そんなこと考えていると声をかけられた。それに少し眉が引きつる。
その声の主は
「あれ~志桜里じゃん。今日は家族と一緒に来たの? それともぼっち? だとしたら可哀そうだね。一緒に回ってあげようか」
「いや……それは」
麗美に脛を蹴られた。痛みで歯がみする。
「なに調子乗ってんの? そこはOKでしょう。まったく、ほら行くよ」
右腕を引っ張られて、入門する。
「うーん、そうだな。どこがいいかな」
痛覚が腕の神経から走ってくる。痛い。痛い。痛い。
周囲を見ると、志桜里たちの動向に注目されていた。「あれ、いじめじゃね?」なんて言う男性客もいた。

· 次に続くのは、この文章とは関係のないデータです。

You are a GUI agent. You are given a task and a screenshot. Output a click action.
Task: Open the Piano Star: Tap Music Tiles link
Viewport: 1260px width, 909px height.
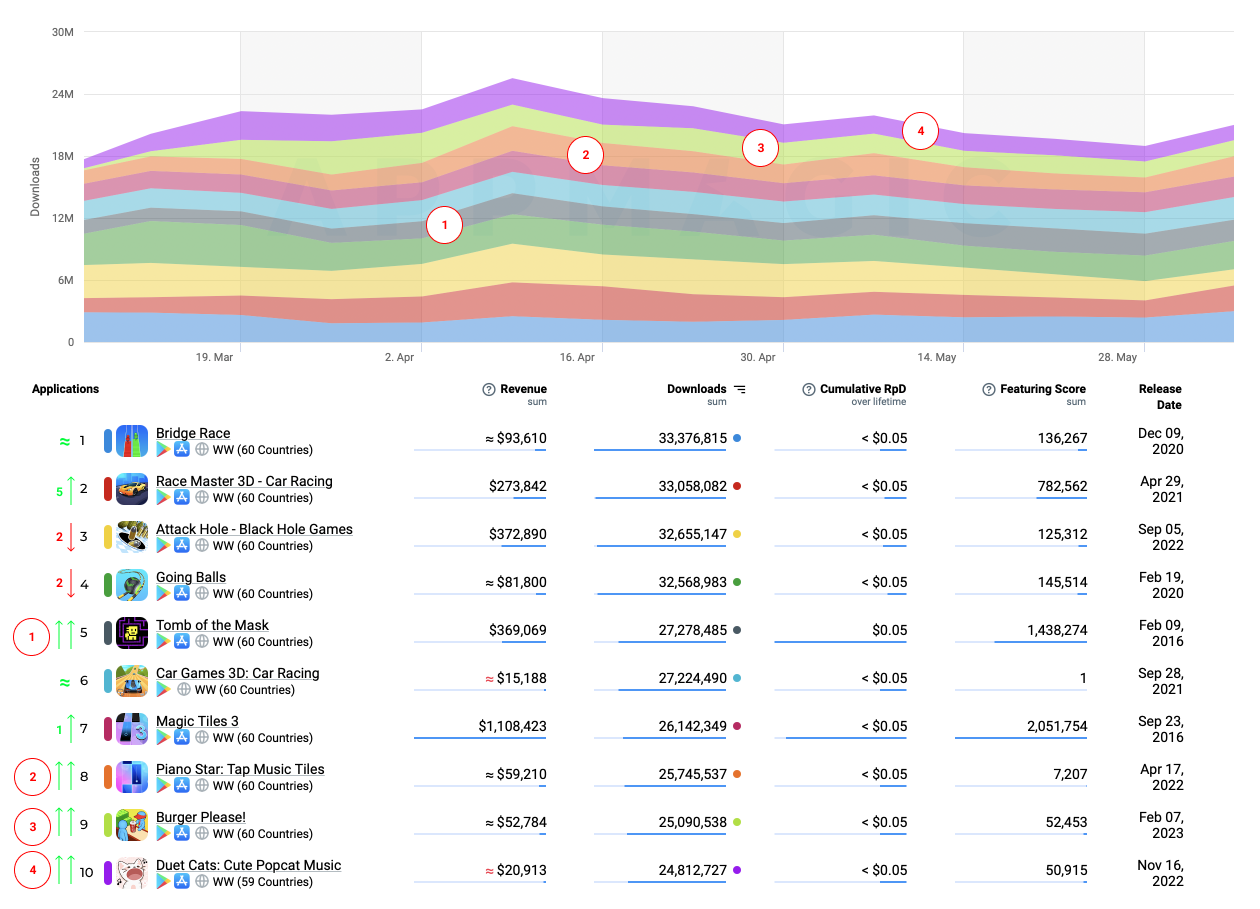pyautogui.click(x=240, y=769)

そしたら逆の手も引っ張られた。何だろうと思って後ろを見ると香帆が立っていた。
「何やってるのかな」
笑みを見せながら香帆が言った。それに麗美が嫌悪感を滲ませている。
「あんた誰?」
と言って志桜里の腕を離した。
「君たち、弱い者いじめはよくないよ」
そうすると麗美は眉根を吊り上げた。
「あんた、馬鹿じゃないの。ただ私たちは仲良くしてあげてるだけじゃない。私たちは親友だよね、ねえ、志桜里」
「う、うん」そう言うしかなかった。
じゃないとまた攻撃されるから。
また、いじめられるから。
「嘘つき」ボソッと香帆が言った。それに、「あ?」と半ば怒鳴り声でけん制する麗美。
「というか、私、志桜里ちゃんと約束しているんだよね。ディズニー一緒に回ろって」
すると麗美は吹き出した。そして小声で「こんな夢も希望もない奴がディズニーとかふざけてるだろって」と言った。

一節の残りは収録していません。